D’autres problèmes se posent aux chauffeurs parcourant de longues distances et devant alterner conduite de jour et de nuit. Un chauffeur qui se met en route à 6 heures du matin, par exemple, doit faire une pause à 16 heures et se reposer pendant au moins neuf heures d’affilée. Il peut reprendre le volant vers 1 heure du matin, heure à laquelle l’organisme est bien souvent fatigué. L’alternance entre conduite de jour et de nuit perturbe alors le cycle du sommeil.

Autonomie?
Les chauffeurs se plaignent également d’un manque d’autonomie. Chaque décision de poursuivre la route ou d’intercaler une pause pouvant avoir des conséquences sur les deux semaines qui suivent, les chauffeurs sont moins libres dans l’organisation de leur travail. Et le tachygraphe numérique accentue encore cette impression de contrôles stricts et d’absence d’autonomie puisqu’en cas de contrôle, les chauffeurs sont censés être capables de répondre de chaque minute de leur emploi du temps.

Sécurité routière?
Le nouveau règlement a sans conteste permis aux chauffeurs de prendre davantage conscience de l’importance des périodes de repos pour leur propre sécurité et pour celle des autres usagers de la route. Les dispatcheurs constatent d’ailleurs que les chauffeurs demandent explicitement de prendre les périodes de repos en considération lors de l’élaboration du planning. D’un autre côté, en cas d’embouteillage, les chauffeurs, de peur de se voir infliger une amende pour non-respect du règlement, se garent de plus en plus souvent sur la bande d’arrêt d’urgence: en effet, pendant l’embouteillage, le temps de conduite continue à filer et les chauffeurs risquent de dépasser la limite autorisée. En outre, comme les parkings sont régulièrement bondés, les chauffeurs sont bien souvent contraints de garer leur véhicule sur les bretelles d’accès et de sortie des aires de repos.

Vers un assouplissement
Depuis l’entrée en vigueur du règlement, plusieurs voix critiques se sont fait entendre.
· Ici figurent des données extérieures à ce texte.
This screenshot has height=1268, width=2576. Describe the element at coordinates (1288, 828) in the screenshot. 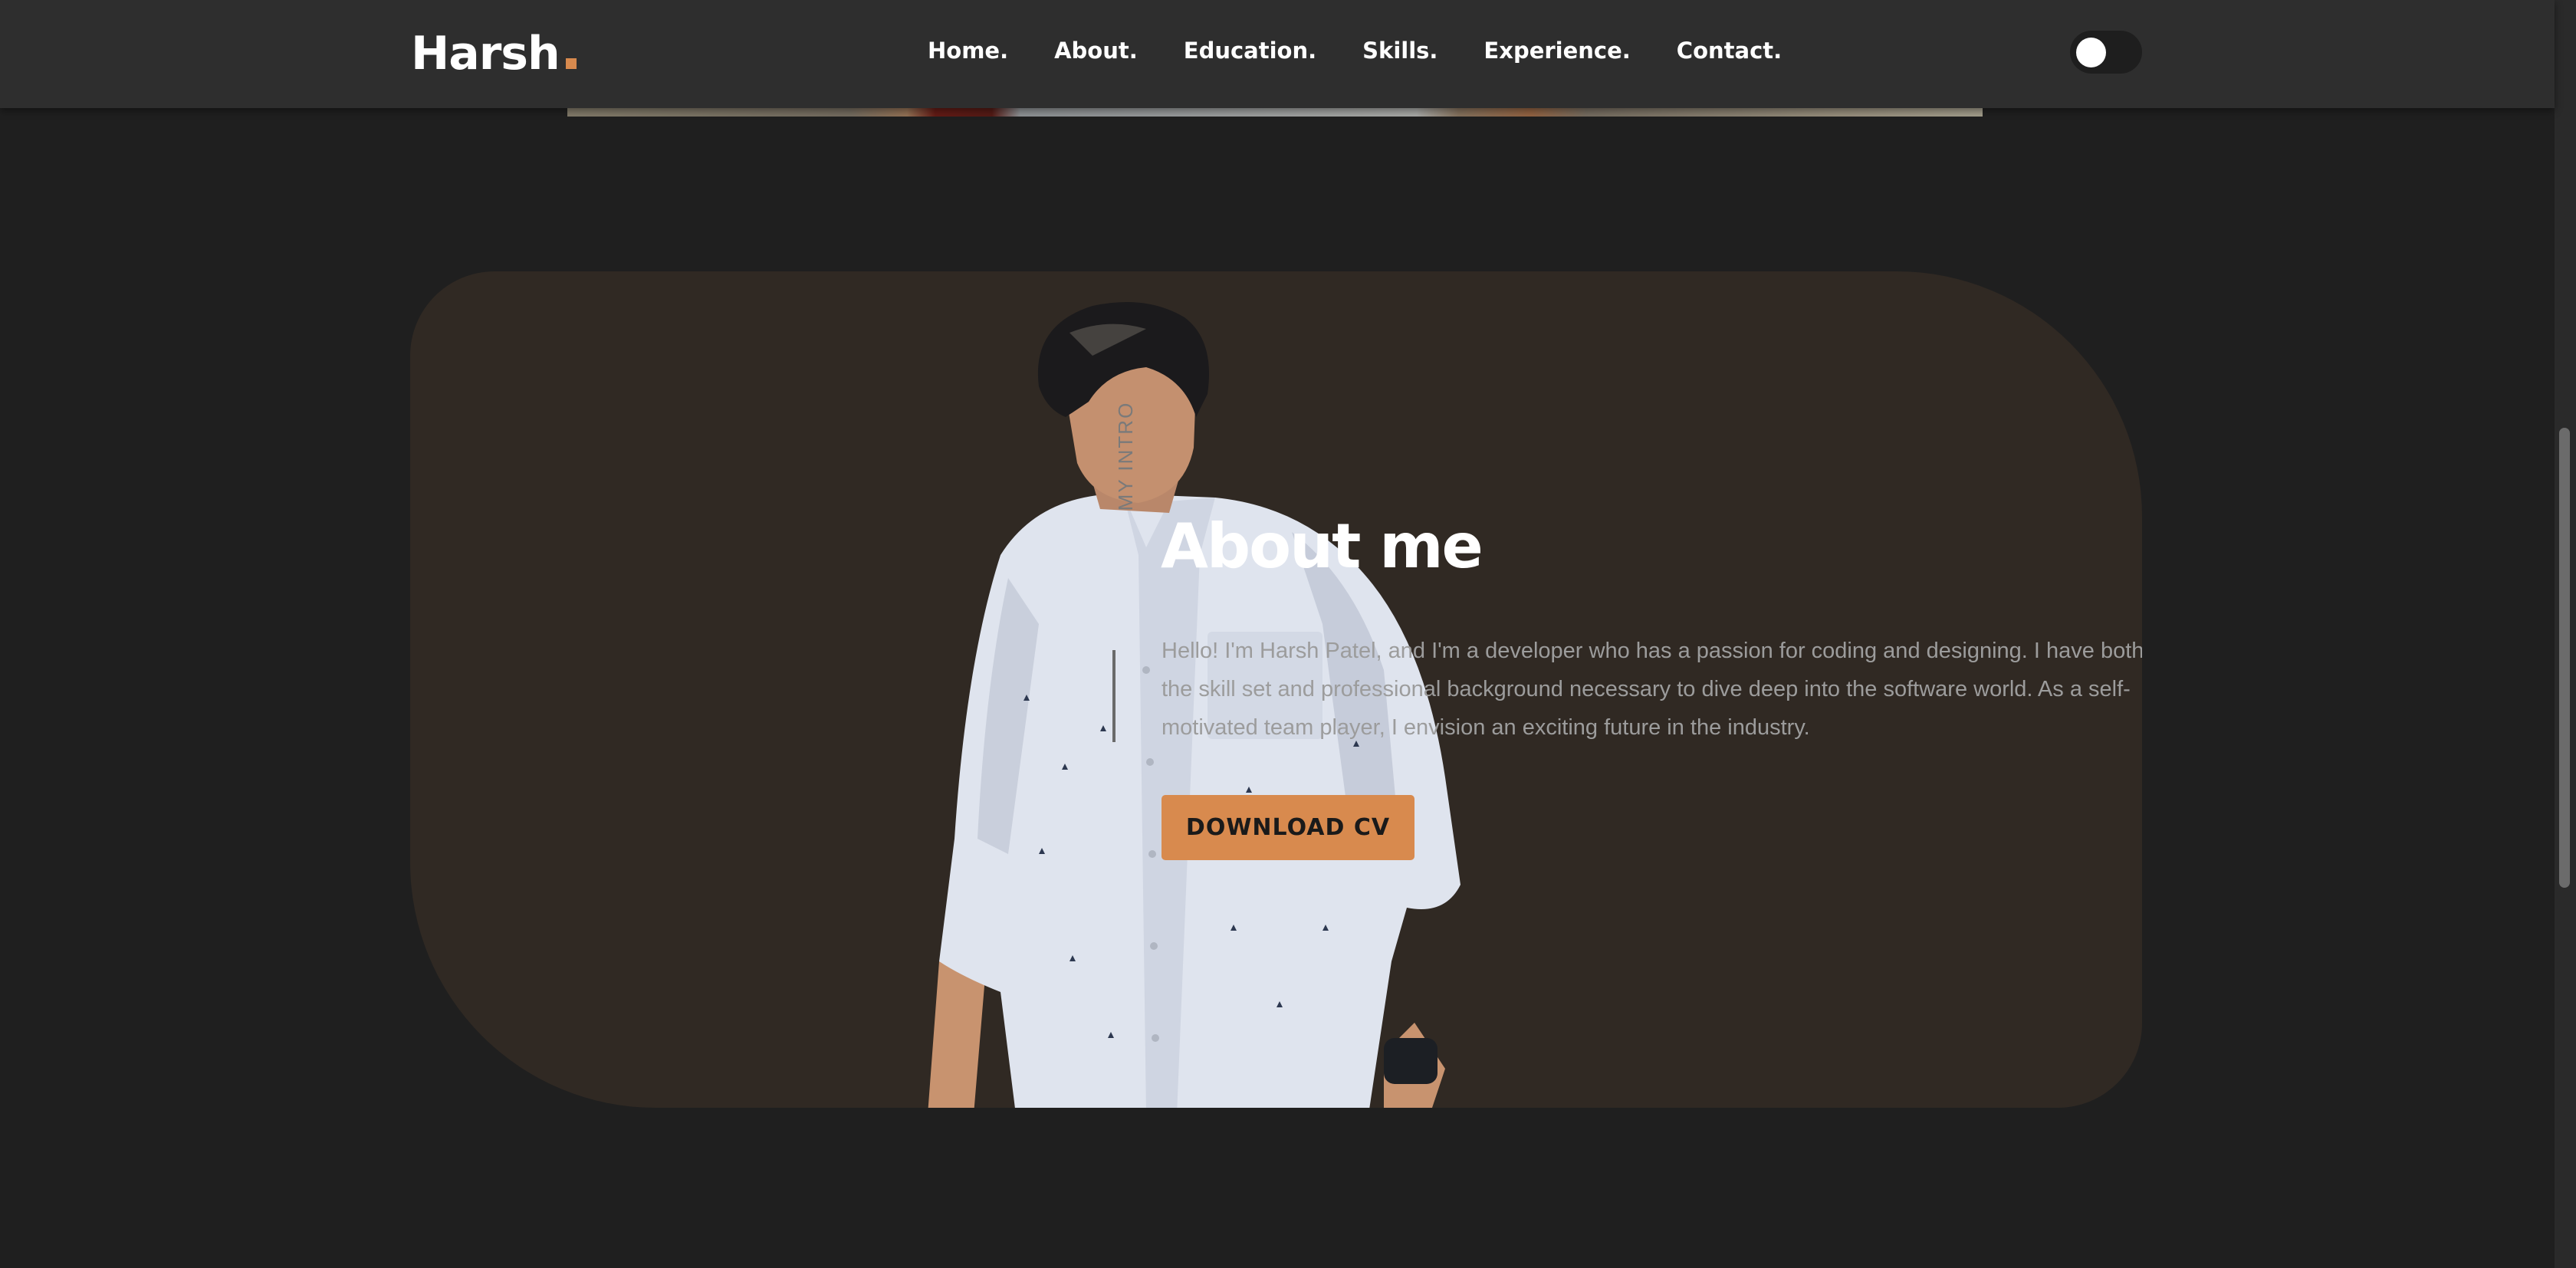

Aux Pays-Bas, l'Association royale des entreprises de transports (KNV) a demandé que les chauffeurs ne soient plus contrôlés sur le respect des durées de conduite/repos maximales, mais bien sur les durées moyennes.
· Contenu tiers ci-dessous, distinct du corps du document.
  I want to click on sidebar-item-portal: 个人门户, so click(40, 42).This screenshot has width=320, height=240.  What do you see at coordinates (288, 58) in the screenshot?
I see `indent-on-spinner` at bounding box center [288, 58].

En Belgique, les durées de conduite et de repos ont déjà été assouplies à la suite d’un accord entre le secrétaire d’État à la mobilité Etienne Schouppe et les associations professionnelles du secteur. Les véhicules qui s’arrêtent fréquemment et qui sont équipés d’un tachygraphe numérique disposent désormais d’une tolérance de 15 minutes pour chaque période de conduite de 4h30. Par ailleurs, si le chauffeur se trouve à proximité de son domicile en fin de période de conduite journalière, il est autorisé à rentrer chez lui sans effectuer de pause.